(Saved data entries)
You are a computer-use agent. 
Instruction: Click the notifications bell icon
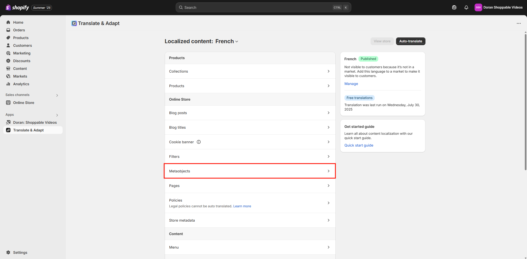click(x=466, y=7)
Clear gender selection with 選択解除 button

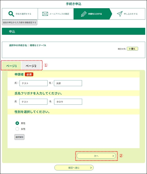point(19,137)
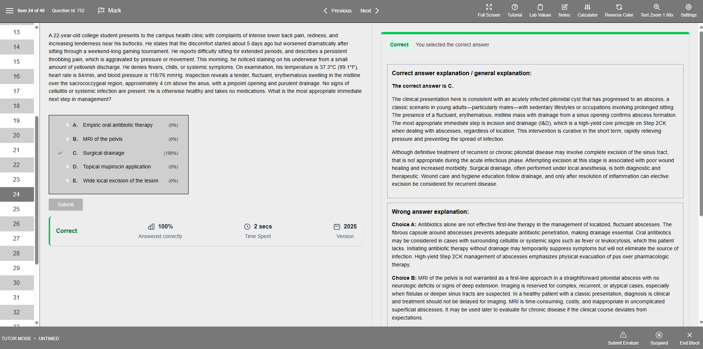Open Lab Values reference

click(540, 11)
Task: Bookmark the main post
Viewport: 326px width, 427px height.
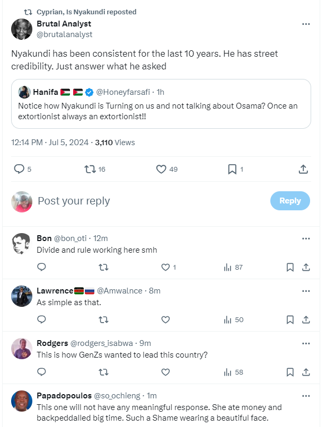Action: click(x=232, y=169)
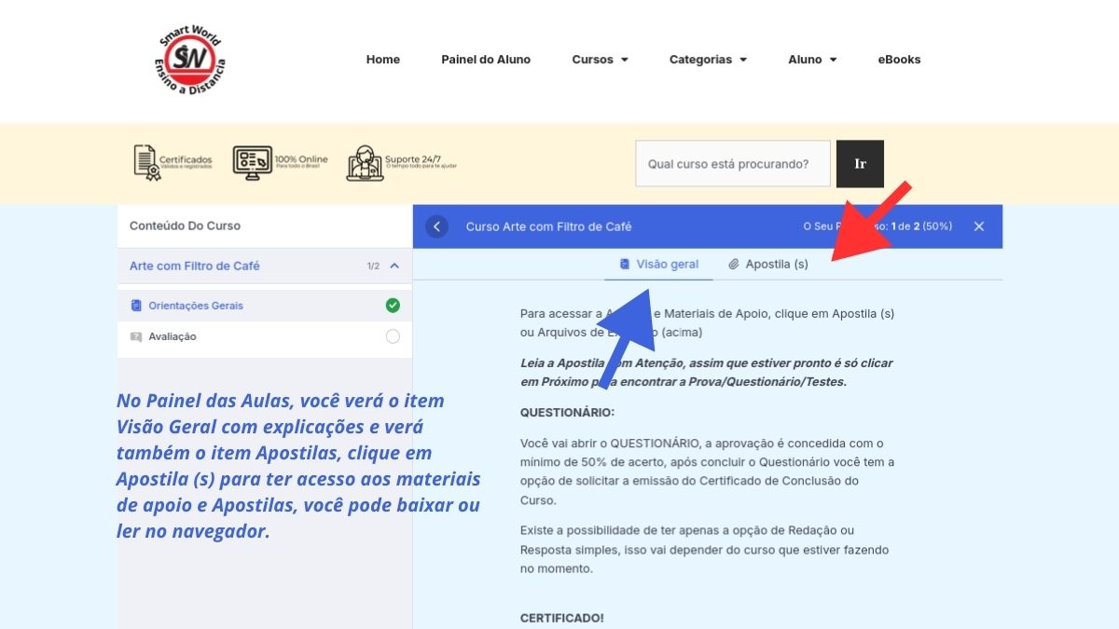Toggle the green Orientações Gerais checkmark
The height and width of the screenshot is (629, 1119).
(x=393, y=306)
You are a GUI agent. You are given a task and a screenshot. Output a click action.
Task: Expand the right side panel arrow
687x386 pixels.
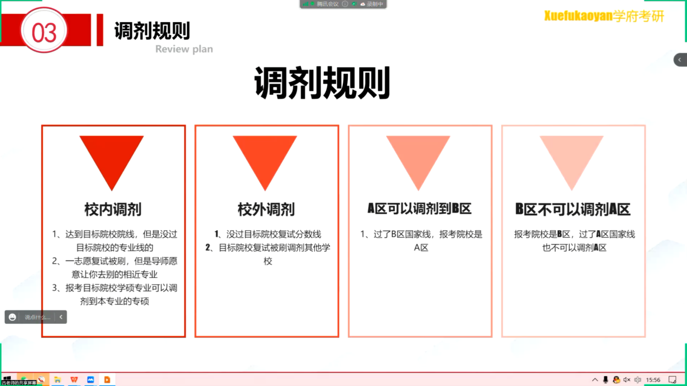click(x=680, y=60)
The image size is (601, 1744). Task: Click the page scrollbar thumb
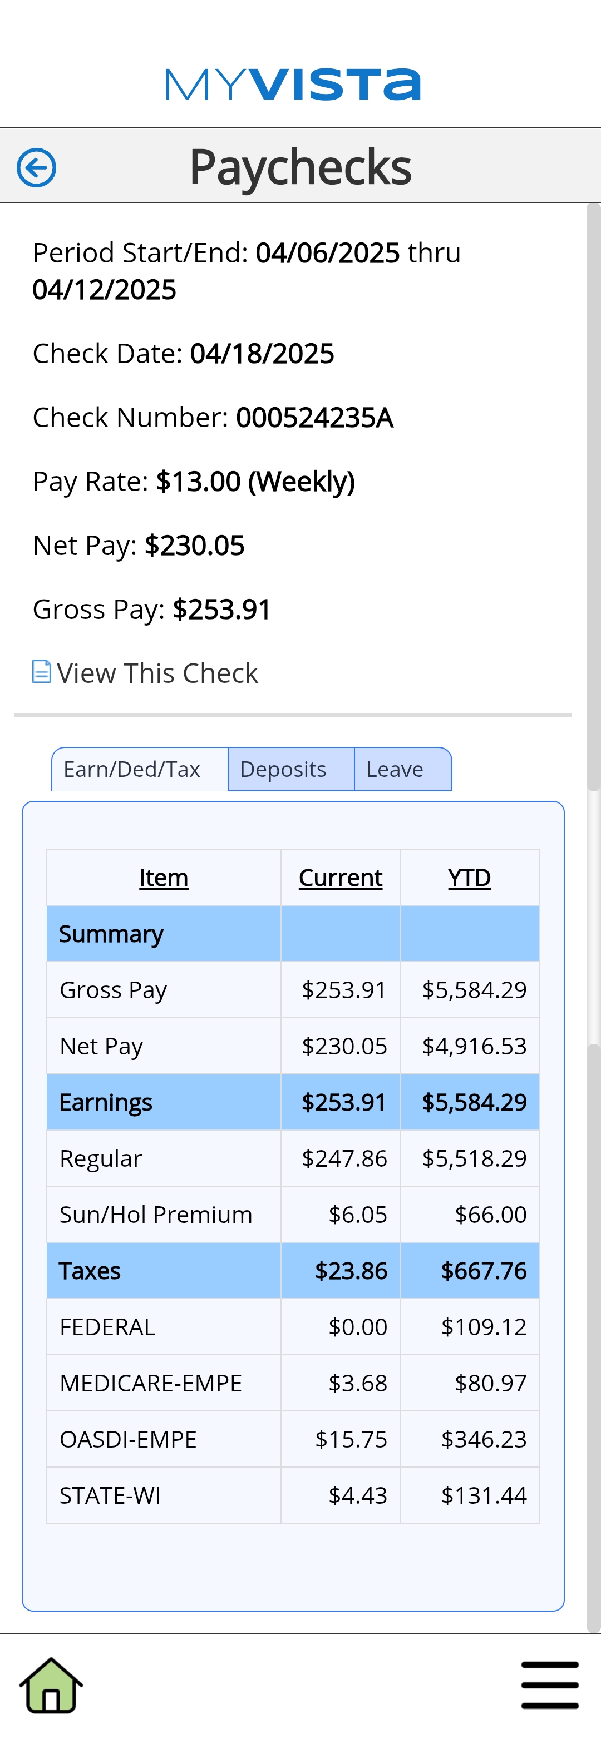click(x=594, y=498)
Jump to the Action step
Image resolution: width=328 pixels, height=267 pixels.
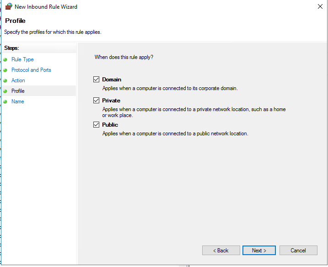[x=18, y=80]
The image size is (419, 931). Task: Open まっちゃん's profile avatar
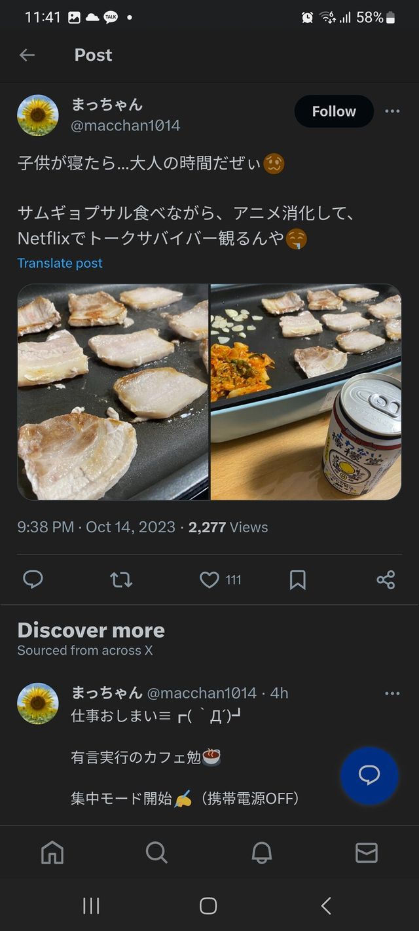38,115
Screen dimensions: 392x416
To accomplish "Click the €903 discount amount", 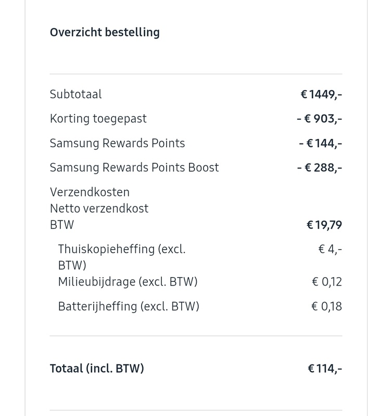I will pyautogui.click(x=319, y=119).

● Task statement: Reproduce only the lines from the first line of the entries through the line containing "Task: Bookmark the main post", exactly and with both ends kept. Omit the pictures.

● Response area:
You are a computer-use agent. 
Instruction: Click the notifications bell icon
click(x=466, y=7)
Clear gender selection with 選択解除 button

point(19,137)
Open Lab Values reference

click(540, 11)
Task: Bookmark the main post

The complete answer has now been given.